◆ **TASK SET**:
(A) In the excerpt on blocked polyisocyanates, which publication first described polyisocyanates blocked with solely secondary amines as crosslinker components for solvent-borne 1K-PU baking enamels?
(B) Rewrite the rows from the one containing "The width and height of the screenshot is (1013, 557)." down through the last row, switching "Tap" to "Press" and leaving everything else unchanged. Omit the pictures.

— start of EXCERPTED TEXT —

Such blocked polyisocyanates serve as crosslinker components for one-component polyurethane (1K-PU) baking enamels and are used, for example, in automotive OEM finishing, plastics painting and coil coating. The type of blocking agent used here is of considerable importance. Reactivity, thermal yellowing and other coating properties are substantially determined by the blocking agent. (U. Meier-Westhues et al. “2nd Revised Edition, Hanover: Vincentz Network, 2019).

Secondary monoamines are of particular interest as blocking agents, as they allow particularly low baking temperatures. In particular, the technically and economically important polyisocyanates having isocyanurate groups and based on linear aliphatic diisocyanates, such as 1,6-diisocyanatohexane (hexamethylene diisocyanate, HDI) and 1,5-diisocyanatopentane (pentamethylene diisocyanate, PDI), however, have to date remained without practical significance in a form blocked with secondary amines, such as diisopropylamine. The reason for this is the fact that solutions of such blocked polyisocyanates in the usual paint solvents are not storage-stable for prolonged times, since they show a very high tendency to solidify, e.g., by crystallization of the blocked polyisocyanate present. (D.A. Wicks, Z.W. Wicks Jr,41 (2001) 1-83).

Polyisocyanates, in particular 3-isocyanatomethyl-3,5,5-trimethylcyclohexylisocyanate (IPDI) and toluene diisocyanate (TDI), which are blocked with solely secondary amines optionally after chain extension with diols and/or triols, were described for the first time in EP-A 0 096 210 as crosslinker components for solvent-borne 1K-PU baking enamels. Sterically hindered secondary amines, such as diisopropylamine, dicyclohexylamine or 2,2,6,6-tetramethylpiperidine, are identified as suitable blocking agents. Isocyanurate polyisocyanates are also identified very generally as suitable starting diisocyanates. However, examples using isocyanurate group-containing polyisocyanates of linear aliphatic diisocyanates, which would allow an inference as to the storage stabilities of such products in organic solution, are not found in this publication.

EP-A 0 125 438 also describes 1K binders in which the crosslinking component consists of a reaction product of polyisocyanates, optionally pre-extended with polyols, with solely secondary amines as blocking agents. These binders are used for solvent-borne coating materials, for powder coating, and in their protonated form for cathodic electrodeposition coating as well. However, no information on the storage stability of solutions of the blocked polyisocyanates is found in this publication.

Polyisocyanates, in particular isocyanate-functional prepolymers, which are blocked with secondary amines are known as a crosslinker component for polyamines from EP-A 0 407 829. As suitable starting polyisocyanates for the production of the blocked prepolymers, derivatives of HDI containing biuret or isocyanurate groups are also identified very generally, and may optionally be modified before blocking with a substoichiometric amount of a low molecular weight polyhydroxyl compound. The publication does not allow any conclusions as to the storage stability of polyisocyanates blocked with secondary amines.

— end of EXCERPTED TEXT —
— start of INPUT —

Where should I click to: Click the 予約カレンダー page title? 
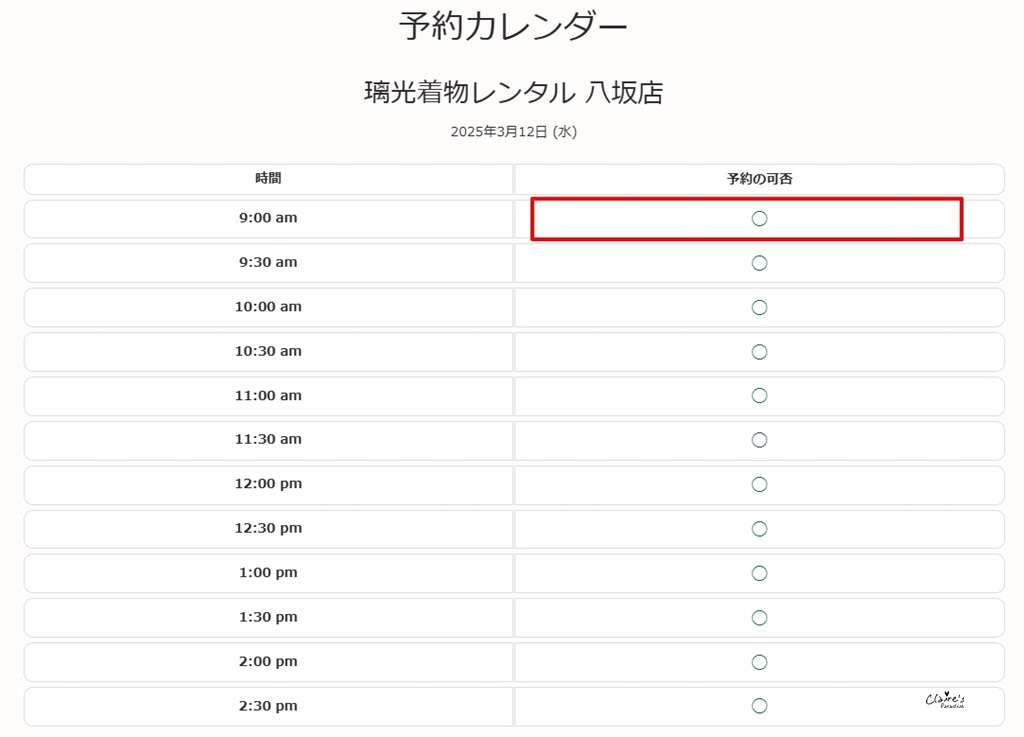point(513,27)
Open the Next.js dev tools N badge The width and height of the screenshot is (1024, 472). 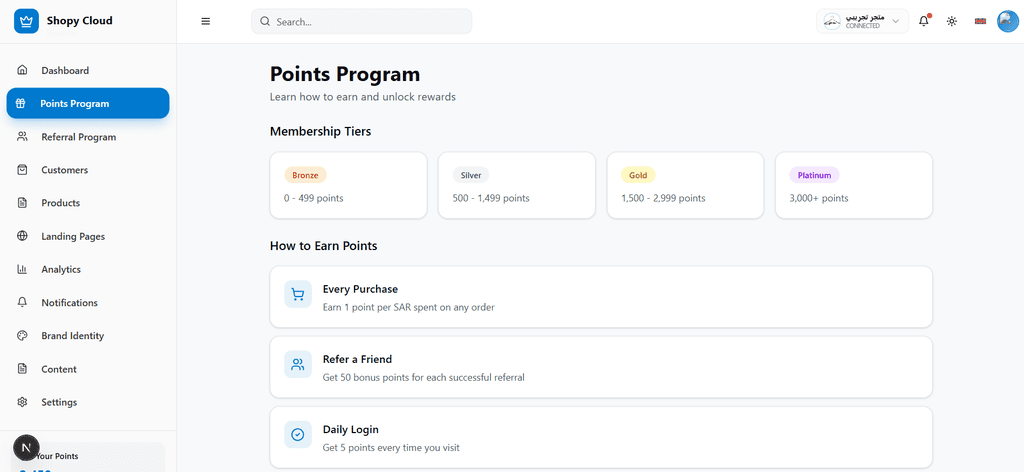(x=26, y=447)
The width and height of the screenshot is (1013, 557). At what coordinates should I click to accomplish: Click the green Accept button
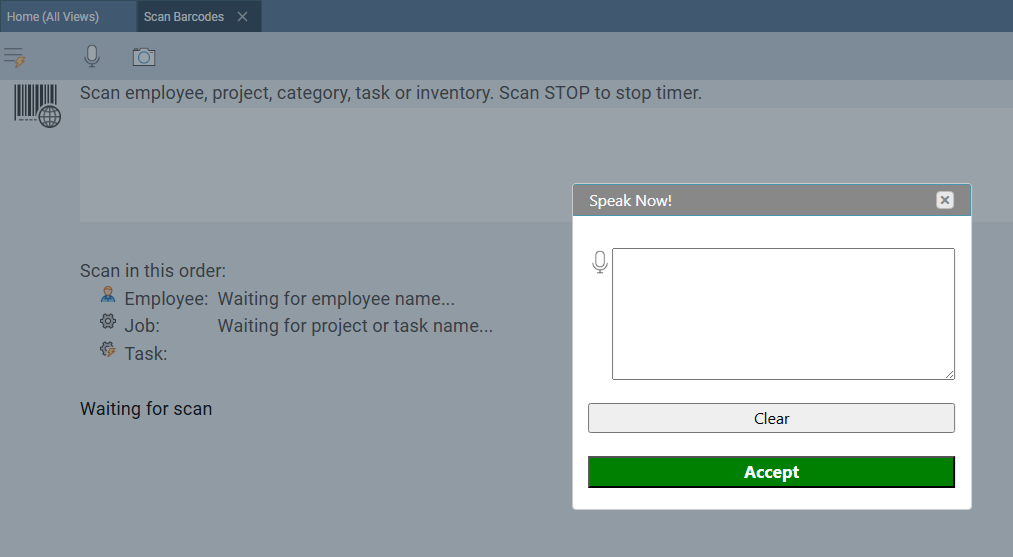point(771,472)
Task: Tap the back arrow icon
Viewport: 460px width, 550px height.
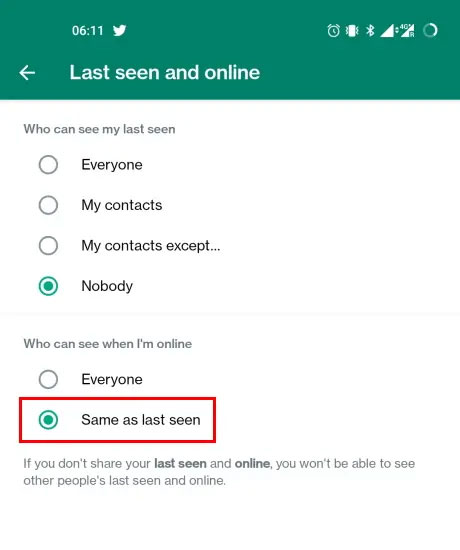Action: point(27,73)
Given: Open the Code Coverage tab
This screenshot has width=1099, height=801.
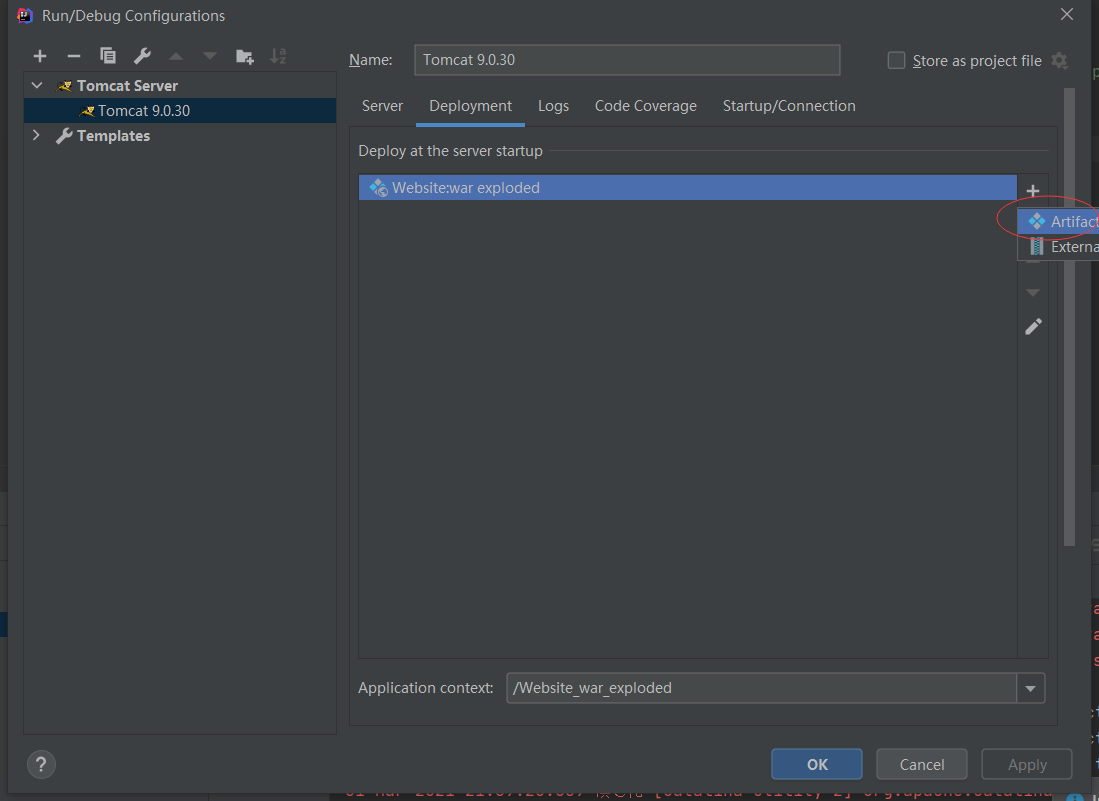Looking at the screenshot, I should point(645,105).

— end of INPUT —

◆ **ANSWERS IN ORDER**:
(A) EP-A 0 096 210

(B)
The width and height of the screenshot is (1013, 557). At what coordinates should I click to accomplish: Click the green Accept button
point(771,472)
Task: Press the back arrow icon
Viewport: 460px width, 550px height.
Action: point(27,73)
Given: Open the Code Coverage tab
This screenshot has width=1099, height=801.
Looking at the screenshot, I should point(645,105).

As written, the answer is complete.